- Required action 1
In the thread, from what location are all the cohorts to be added?
- Required action 2
In the thread, copy the passage from "Closed rosibaj closed" to "to be a list?".
- Required action 3
Restate the thread's paragraph beginning "EDIT: one idea would be" in fewer words.

- Supplied text

—————

Closed rosibaj closed 4 years ago
Thanks! @beckyjackson will make those changes, then add all the cohorts from https://github.com/jamesaoverton/IHCC/blob/master/data/member_cohorts.csv
I guess there's 67 rows, for 66 cohorts.
@beckyjackson one additional request to change the available_data_types
format (edited as No. 3 above)
@rosibaj - for the consistency, would something like this work for you, or do you want the lowest-level always to be a list?
"questionnaire/survey data": {
"lifestyle and behaviours": {
"alcohol": {},
"nutrition": {},
"sleep": {},
"tobacco": {}
}, ...
@beckyjackson No, what you have proposed above would not work, unless each of the "alcohol": {},
has additional elements in the ontologies that are assigned afterwards. So i think the best assumption here is:
Yes,
For many children of 'questionnaire/survey data', there are next-level children, like this example:
"questionnaire/survey data": {
"lifestyle and behaviours": [
"alcohol",
"tobacco"
]
}
But the problem comes if a cohort only looks at signs and symptoms from questionnaire/survey data, because this one doesn't have any children:
"questionnaire/survey data": [
"signs and symptoms"
]
How would you like the data to show up in the above case, where only 'signs and symptoms' shows up under 'questionnaire/survey data'?
Thanks for your help!
EDIT: one idea would be to put null
on any that don't have children, but that might cause the same problem as the empty dictionary.
@beckyjackson Its imperative that the JSON structure between cohorts be exactly the same. This means that we definitely cannot have "questionnaire/survey data"

—————

- Records provided
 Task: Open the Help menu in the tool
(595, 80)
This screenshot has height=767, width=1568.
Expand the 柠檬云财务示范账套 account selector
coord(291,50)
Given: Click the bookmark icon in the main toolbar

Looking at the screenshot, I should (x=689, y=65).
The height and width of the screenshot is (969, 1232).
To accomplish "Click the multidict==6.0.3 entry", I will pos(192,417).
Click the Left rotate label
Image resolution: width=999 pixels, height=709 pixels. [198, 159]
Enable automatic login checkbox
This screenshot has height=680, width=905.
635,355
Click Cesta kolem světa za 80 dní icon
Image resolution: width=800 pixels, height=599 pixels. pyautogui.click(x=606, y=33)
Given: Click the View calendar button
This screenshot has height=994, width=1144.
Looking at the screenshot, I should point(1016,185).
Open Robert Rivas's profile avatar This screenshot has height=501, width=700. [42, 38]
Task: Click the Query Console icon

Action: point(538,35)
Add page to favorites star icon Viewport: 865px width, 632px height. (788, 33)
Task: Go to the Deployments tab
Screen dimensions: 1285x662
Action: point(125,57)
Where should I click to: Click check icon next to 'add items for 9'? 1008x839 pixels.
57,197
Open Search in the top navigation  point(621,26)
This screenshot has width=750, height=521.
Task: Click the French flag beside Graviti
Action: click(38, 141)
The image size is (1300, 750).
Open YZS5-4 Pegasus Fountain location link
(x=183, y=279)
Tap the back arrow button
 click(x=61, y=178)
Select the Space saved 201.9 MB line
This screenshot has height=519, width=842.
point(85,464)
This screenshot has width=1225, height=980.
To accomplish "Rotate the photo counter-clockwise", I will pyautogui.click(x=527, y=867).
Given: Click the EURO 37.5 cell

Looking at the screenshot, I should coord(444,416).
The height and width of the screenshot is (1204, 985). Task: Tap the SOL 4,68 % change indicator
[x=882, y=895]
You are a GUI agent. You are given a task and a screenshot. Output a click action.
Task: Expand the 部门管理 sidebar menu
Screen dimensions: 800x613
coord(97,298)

—————

- Task response 1
From https://github.com/jamesaoverton/IHCC/blob/master/data/member_cohorts.csv

- Task response 2
Closed rosibaj closed 4 years ago
Thanks! @beckyjackson will make those changes, then add all the cohorts from https://github.com/jamesaoverton/IHCC/blob/master/data/member_cohorts.csv
I guess there's 67 rows, for 66 cohorts.
@beckyjackson one additional request to change the available_data_types
format (edited as No. 3 above)
@rosibaj - for the consistency, would something like this work for you, or do you want the lowest-level always to be a list?

- Task response 3
One option is to put null on entries without children, though this might cause the same problem as the empty dictionary.